Sorry to not have been of service, but you've been handed some pretty good advice as far as I'm concerned. I strongly endorse the method suggested by Lennie, especially if you can support the opposite end of the part while holding it in an indexing head. You might be able to cut the slot before cutting the parts to length, thus providing holding lengths, assuming you wouldn't otherwise have some available. If, by chance, you need a radius at the ends of the slot, it wouldn't be all that hard to go back and clean out the corners with a carbide end mill, a four flute, and progressively plunge instead of feed longitudinally. Stainless isn't fun to machine with small end mills, where they like to break like glass. By using an index head as has already been suggested, you can use a combination of woodruff cutters and end mills to do the job. May take a little time, but it will work with reasonable results. The comments about straight tooth Woodruff cutters is right on the money, but don't be too concerned if you're locked in to a straight tooth. It will be somewhat more lumpy when cutting, but it will do the job. I'd caution you to make sure that the cutter is pushing away from the outer end of the part if it's not supported, not climb milling. Otherwise it will most likely pull into the cutter and you'll have a horrible crash, that's assuming you end up holding the parts in an index head and the end isn't supported. .

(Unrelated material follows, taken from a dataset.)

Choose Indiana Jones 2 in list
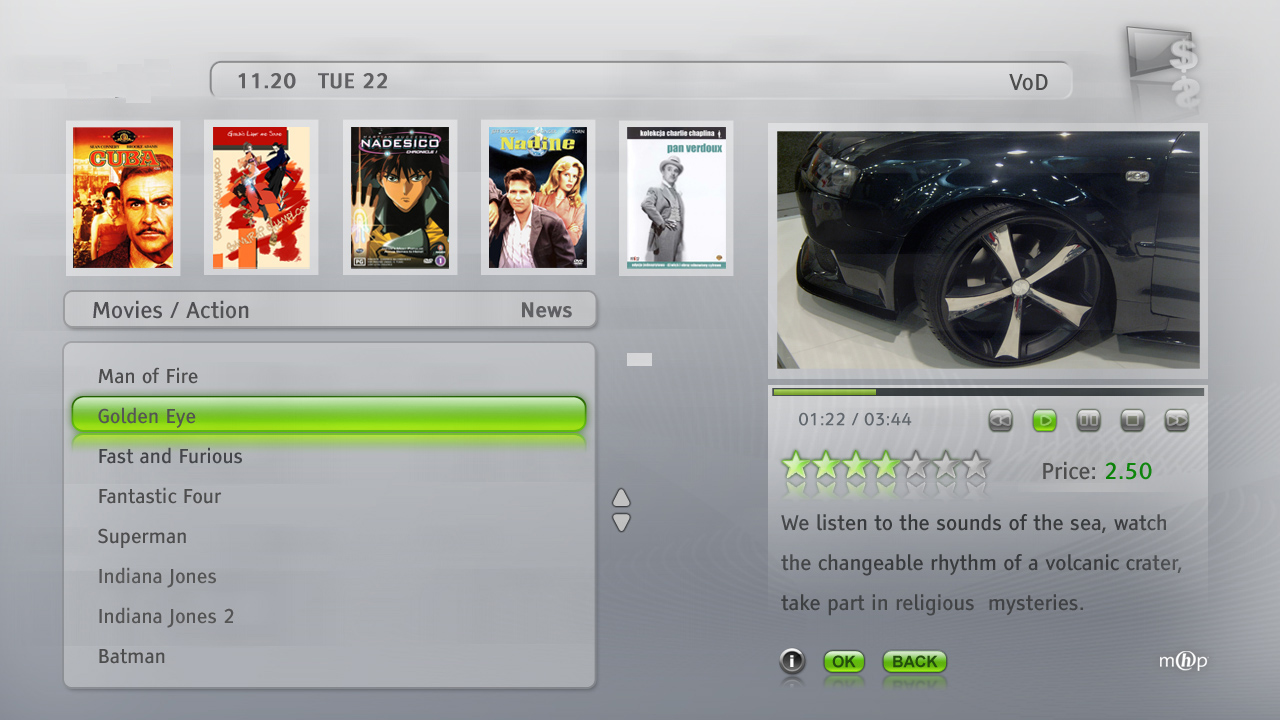1280x720 pixels. coord(166,616)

If you choose to do the job in a vise, I'd suggest you use a slightly undersized drill on each end location, then open the holes on each end with a 1/8" carbide 4 flute end mill. Using multiple flutes will help prevent chipping, sort of on the same order of having enough teeth in contact with work when sawing. Start on one end and plunge through, then move the mill table about .020" or so for each plunge cut and repeat.until you've moved from one end to the other. You can then take a light cut on each side to clean it up. With your generous tolerance, you can end up with a very nice looking slot and not be much over .125", so long as you stick with a carbide end mill. HSS will likely deflect a little more, although it will work. Cutting the entire depth of each side of the slot will work fine this way. The advantage of this method is that the material is totally supported by the jaws so you don't get any deflection. Given the information you've provided, I think I'd run the job this way if it was up to me. You can support the shafts on an aluminum parallel, or remove your hardened one once you have the piece located in the vise.
One more thing. If you have any options on material, try to buy 303 Se, not
Since you have 100 of these to do, why not check out what a water jet shop would charge you to cut these slots. If you try this with end mills you are going to spend lots of time and eat lots of end mills.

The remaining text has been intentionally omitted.